Writer Paul Thomas Murphy's crisp prose provides a vivid look at the various assassination attempts against Queen Victoria.

Shooting Victoria: Madness, Mayhem, and the Rebirth of the British Monarchy By Paul Thomas Murphy Pegasus 512 pp.

The popularity of the British monarchy rises and falls: for every "Good Queen Bess" there is a figure like the dissolute spendthrift George IV of the early nineteenth century. Recent years have offered memorable instances of both extremes. A nearly historic low point was certainly the aftermath of Princess Diana's 1997 death, which saw the royal family lambasted for appearing uncaring and remote in the face of extravagant public mourning. Subsequent P.R. triumphs seem to have boosted the feelings of goodwill surrounding the royals today: in 2011, Diana's son Prince William married Kate Middleton in a televised ceremony watched by two billion people worldwide, while just weeks ago, Queen Elizabeth II celebrated her Diamond Jubilee. Massive crowds lined the streets of London, straining to catch a glimpse of the figure who had fifteen years ago been so widely criticized for being out of touch with her subjects.

 
In Shooting Victoria: Madness, Mayhem, and the Rebirth of the British Monarchy, historian Paul Thomas Murphy observes that the very legitimacy of the monarchy depends on "the popular bond between monarch and public," and indeed, when the British are unhappy with the behavior of their royals, public support for the continuation of the monarchy erodes.
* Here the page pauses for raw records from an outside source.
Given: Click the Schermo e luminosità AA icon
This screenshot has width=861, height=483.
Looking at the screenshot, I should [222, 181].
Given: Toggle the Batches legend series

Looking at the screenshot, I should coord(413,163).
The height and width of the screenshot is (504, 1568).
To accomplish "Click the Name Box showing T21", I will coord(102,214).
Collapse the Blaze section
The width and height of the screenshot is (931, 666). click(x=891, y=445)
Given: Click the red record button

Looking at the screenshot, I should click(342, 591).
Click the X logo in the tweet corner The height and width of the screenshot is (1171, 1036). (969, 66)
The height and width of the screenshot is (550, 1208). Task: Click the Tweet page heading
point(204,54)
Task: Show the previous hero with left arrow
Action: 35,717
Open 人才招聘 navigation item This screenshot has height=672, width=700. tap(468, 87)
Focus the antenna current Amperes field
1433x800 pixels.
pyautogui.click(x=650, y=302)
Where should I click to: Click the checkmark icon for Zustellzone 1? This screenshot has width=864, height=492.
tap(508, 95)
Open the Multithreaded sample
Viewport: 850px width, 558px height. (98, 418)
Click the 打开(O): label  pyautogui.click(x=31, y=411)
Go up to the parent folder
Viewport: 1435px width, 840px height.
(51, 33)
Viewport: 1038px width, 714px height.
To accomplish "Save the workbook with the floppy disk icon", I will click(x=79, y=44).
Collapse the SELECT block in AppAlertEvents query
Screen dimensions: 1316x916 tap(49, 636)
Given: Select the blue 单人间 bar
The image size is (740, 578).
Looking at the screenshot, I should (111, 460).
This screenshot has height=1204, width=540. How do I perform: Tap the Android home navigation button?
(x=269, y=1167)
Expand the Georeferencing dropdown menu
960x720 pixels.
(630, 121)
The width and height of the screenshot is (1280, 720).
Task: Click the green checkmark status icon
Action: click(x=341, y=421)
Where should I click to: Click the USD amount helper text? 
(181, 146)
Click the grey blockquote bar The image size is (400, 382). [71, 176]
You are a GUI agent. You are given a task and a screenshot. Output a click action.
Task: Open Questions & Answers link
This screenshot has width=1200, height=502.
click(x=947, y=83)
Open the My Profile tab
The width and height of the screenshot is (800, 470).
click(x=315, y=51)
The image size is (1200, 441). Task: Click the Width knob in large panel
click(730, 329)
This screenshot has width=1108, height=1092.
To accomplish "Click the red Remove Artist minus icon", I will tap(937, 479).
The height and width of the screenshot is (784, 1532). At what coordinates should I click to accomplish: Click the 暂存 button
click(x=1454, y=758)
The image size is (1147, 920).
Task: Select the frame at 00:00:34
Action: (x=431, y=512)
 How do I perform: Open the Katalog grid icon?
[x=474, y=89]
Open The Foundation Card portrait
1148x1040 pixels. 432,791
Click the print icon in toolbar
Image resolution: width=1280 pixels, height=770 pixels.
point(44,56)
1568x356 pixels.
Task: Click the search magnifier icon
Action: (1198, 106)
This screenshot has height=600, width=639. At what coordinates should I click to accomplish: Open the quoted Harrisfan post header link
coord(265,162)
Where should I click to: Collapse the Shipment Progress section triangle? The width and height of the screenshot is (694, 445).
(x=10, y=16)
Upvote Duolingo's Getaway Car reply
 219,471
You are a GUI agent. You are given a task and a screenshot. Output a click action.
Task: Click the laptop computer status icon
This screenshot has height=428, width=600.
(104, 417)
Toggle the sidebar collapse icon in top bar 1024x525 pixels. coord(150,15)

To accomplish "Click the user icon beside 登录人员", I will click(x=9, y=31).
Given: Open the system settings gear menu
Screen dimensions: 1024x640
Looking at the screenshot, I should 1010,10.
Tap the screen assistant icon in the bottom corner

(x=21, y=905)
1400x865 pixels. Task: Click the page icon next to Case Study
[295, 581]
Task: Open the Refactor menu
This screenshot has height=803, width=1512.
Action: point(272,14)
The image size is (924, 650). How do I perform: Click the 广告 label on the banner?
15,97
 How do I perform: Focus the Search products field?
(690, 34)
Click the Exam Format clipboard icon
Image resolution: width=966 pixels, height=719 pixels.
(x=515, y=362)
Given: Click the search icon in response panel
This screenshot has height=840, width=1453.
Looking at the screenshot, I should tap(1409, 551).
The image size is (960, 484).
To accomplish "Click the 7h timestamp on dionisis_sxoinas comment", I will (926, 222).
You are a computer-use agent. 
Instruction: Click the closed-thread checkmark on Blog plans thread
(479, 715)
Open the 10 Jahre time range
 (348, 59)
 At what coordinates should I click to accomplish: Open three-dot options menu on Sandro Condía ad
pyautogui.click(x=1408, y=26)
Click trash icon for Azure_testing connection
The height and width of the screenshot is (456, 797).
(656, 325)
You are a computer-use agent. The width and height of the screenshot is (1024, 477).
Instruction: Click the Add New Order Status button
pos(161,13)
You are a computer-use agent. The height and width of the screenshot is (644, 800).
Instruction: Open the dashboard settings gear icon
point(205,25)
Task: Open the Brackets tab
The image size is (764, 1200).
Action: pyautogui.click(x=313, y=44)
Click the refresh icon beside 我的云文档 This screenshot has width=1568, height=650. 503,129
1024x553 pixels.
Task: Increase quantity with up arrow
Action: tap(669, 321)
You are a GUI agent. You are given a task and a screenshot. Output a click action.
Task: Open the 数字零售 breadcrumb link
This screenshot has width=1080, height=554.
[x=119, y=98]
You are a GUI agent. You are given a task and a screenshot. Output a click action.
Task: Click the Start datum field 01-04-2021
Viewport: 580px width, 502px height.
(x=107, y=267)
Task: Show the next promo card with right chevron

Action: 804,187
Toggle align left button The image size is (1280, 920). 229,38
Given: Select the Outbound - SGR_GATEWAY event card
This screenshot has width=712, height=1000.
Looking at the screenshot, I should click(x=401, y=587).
But while the "yoking of royal legitimacy and popular will" seems "natural and timeless," it is largely the creation of Britain's longest-reigning sovereign, Queen Victoria. In this delightful book, Murphy argues that eight assassination attempts on the queen during her nearly sixty-four-year reign cemented her popularity, helping her create the modern monarchy. As she herself famously said, "It is worth being shot at to see how much one is loved."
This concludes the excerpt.